What the task requires =
A word-for-word copy of the listing is required, and it must contain no pictures.

+ + +

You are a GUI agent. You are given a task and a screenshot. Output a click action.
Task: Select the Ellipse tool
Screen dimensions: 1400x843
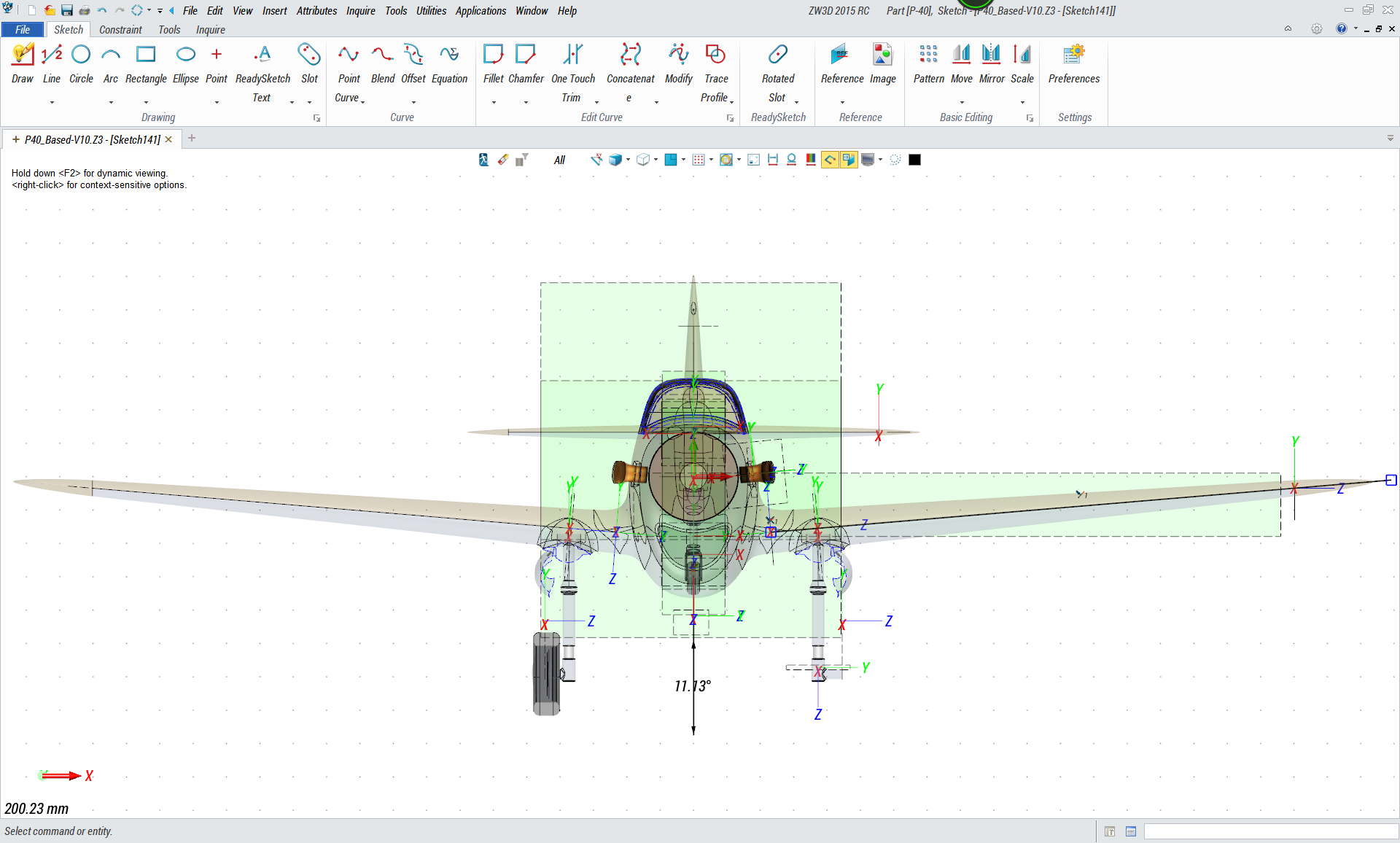[x=185, y=55]
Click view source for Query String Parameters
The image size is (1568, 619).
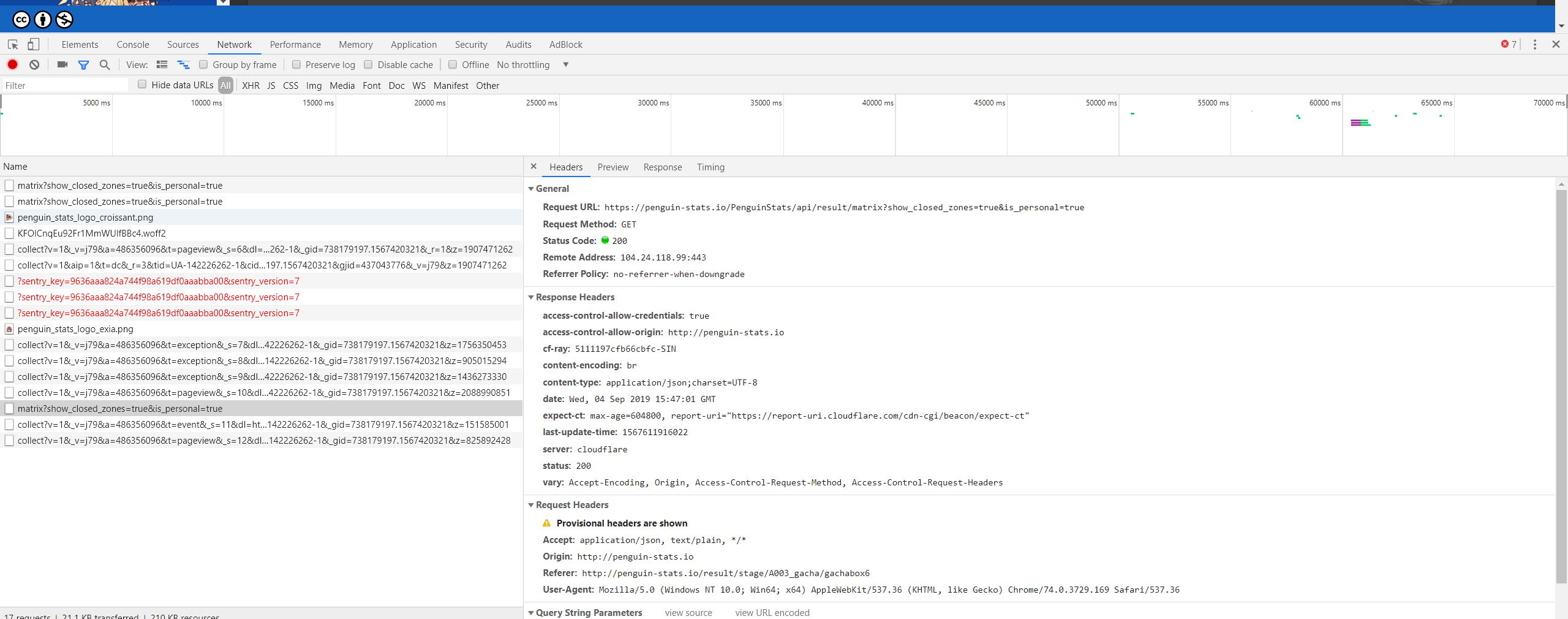688,612
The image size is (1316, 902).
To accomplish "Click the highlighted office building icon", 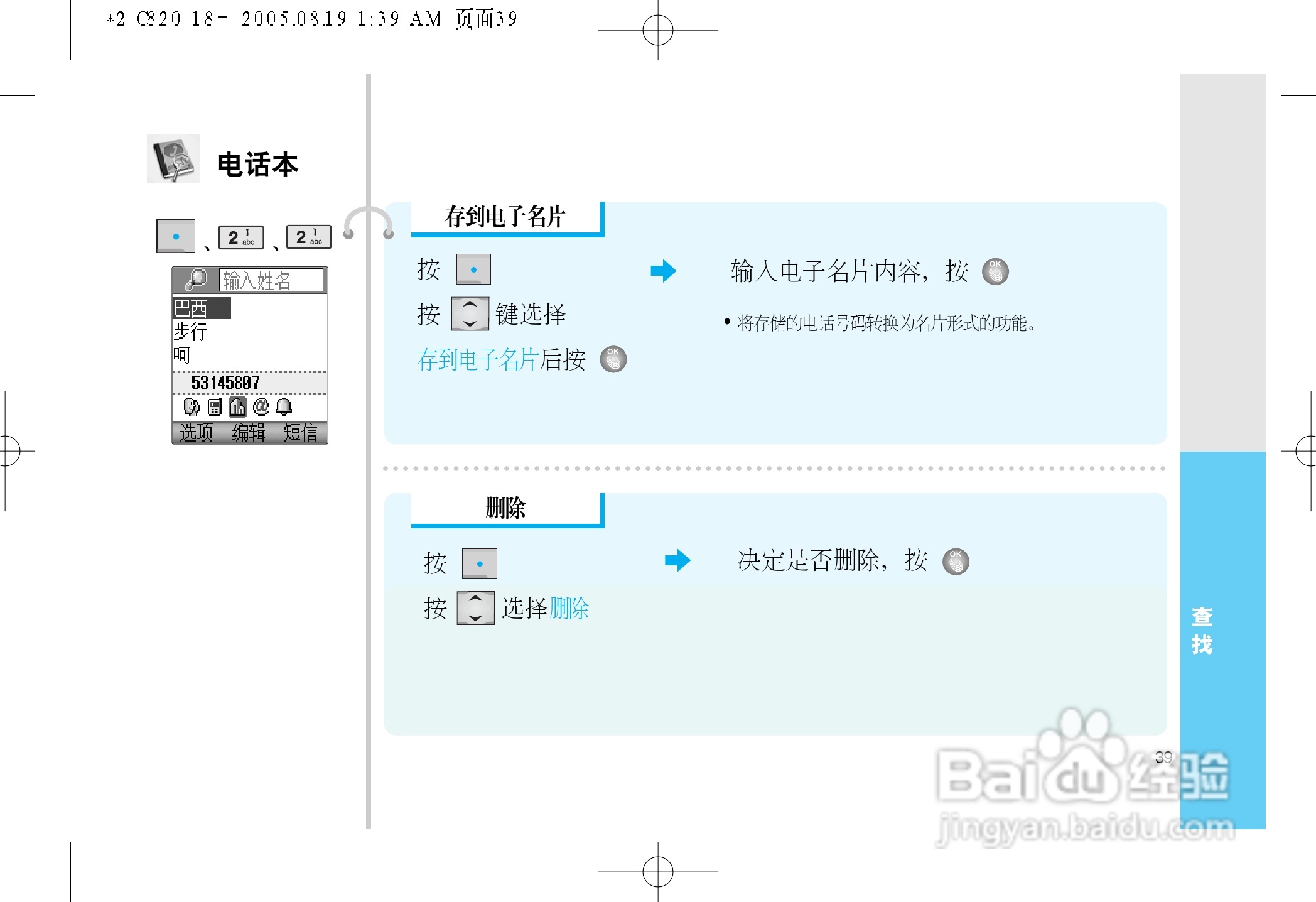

+ + +

Response to the exercise =
You are a GUI agent. You are given a task and a screenshot. Output a click action.
Task: Select the Ellipse tool
Screen dimensions: 1400x843
[x=185, y=55]
Click view source for Query String Parameters
The image size is (1568, 619).
688,612
The image size is (1316, 902).
To accomplish "Click the highlighted office building icon", 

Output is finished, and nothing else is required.